Social Media (SM) encompasses a range of online platforms where individuals can connect, share, and interact with each other. Popular SM platforms, including Facebook (https://www.facebook.com/), Twitter (https://twitter.com/), TikTok (https://www.tiktok.com/), Instagram (https://www.instagram.com/), and others, have become integral parts of daily life, enabling users to post multimedia content, share updates, interact with others, and participate in communities with shared interests [1,2]. These platforms serve as hubs for entertainment, information sharing, and connection, facilitating activities like sharing short videos, showcasing their talents, and engaging in humorous or creative endeavors. However, while SM fosters communication and creativity, it also introduces challenges, such as cyberbullying, which can significantly harm individuals [3,4].

Cyberbullying, defined as the use of digital platforms to harm or intimidate others, has emerged as a major concern in the SM landscape. This includes behaviors like posting harmful comments, spreading rumors, or sharing private information without consent. The anonymity and rapid dissemination capabilities of SM often embolden bullies, making it easier to target victims [5]. The repercussions of cyberbullying are severe, leading to emotional distress, anxiety, and even self-harm among victims. Notably, the EU-Kids Online Report [6] from 2014 revealed that 20% of young people aged 11 to 16 years experience cyberbullying. Similarly, a quantitative study conducted by researchers [7] reported that cyber victimization rates range from 20% to 40%, underscoring the urgency of addressing this issue.

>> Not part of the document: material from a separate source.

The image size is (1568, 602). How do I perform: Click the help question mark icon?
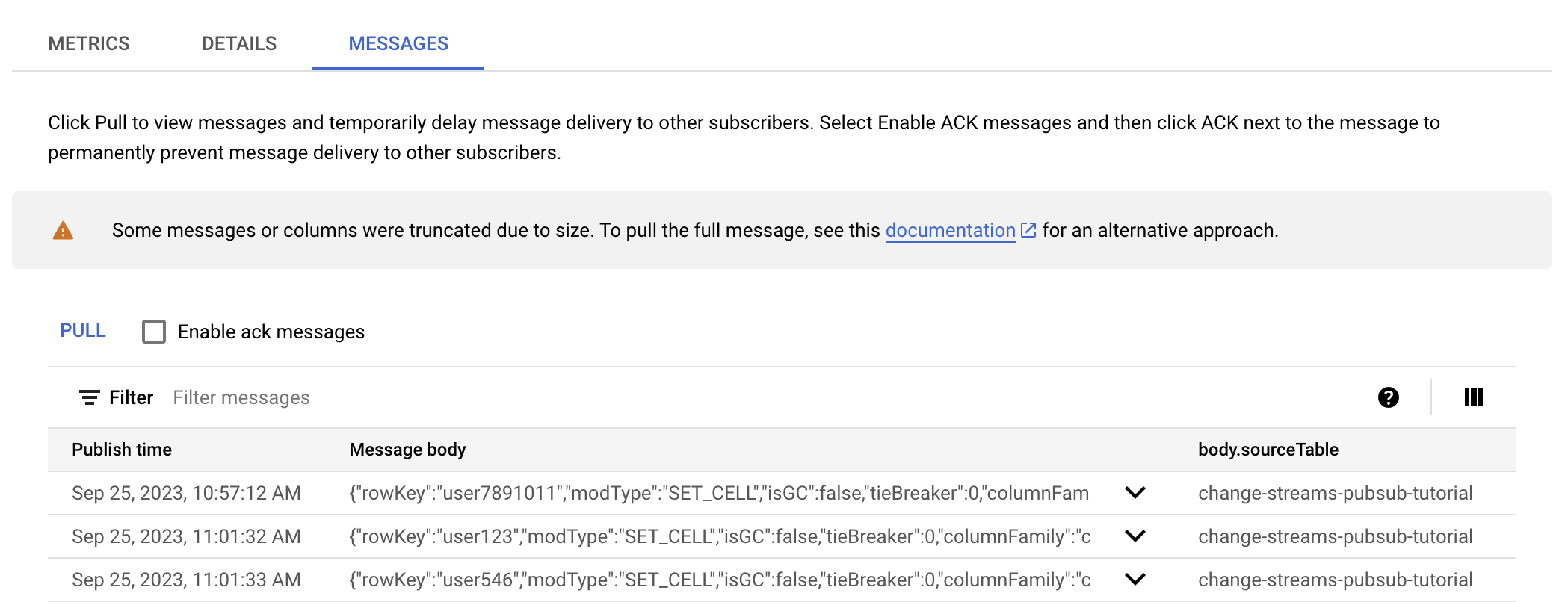[x=1388, y=397]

As SM platforms continue to grow and short-form video content gains prominence, the need for effective tools to detect and prevent cyberbullying becomes increasingly critical. The automated identification and classification of cyberbullying incidents offers a promising approach to mitigate this problem. Various researchers [8,9] have explored techniques for detecting and classifying bullying behaviors and supporting victims. However, existing methods often focus on binary classification or multi-class textual analysis, leaving gaps in the multi-class classification of multi-modal data.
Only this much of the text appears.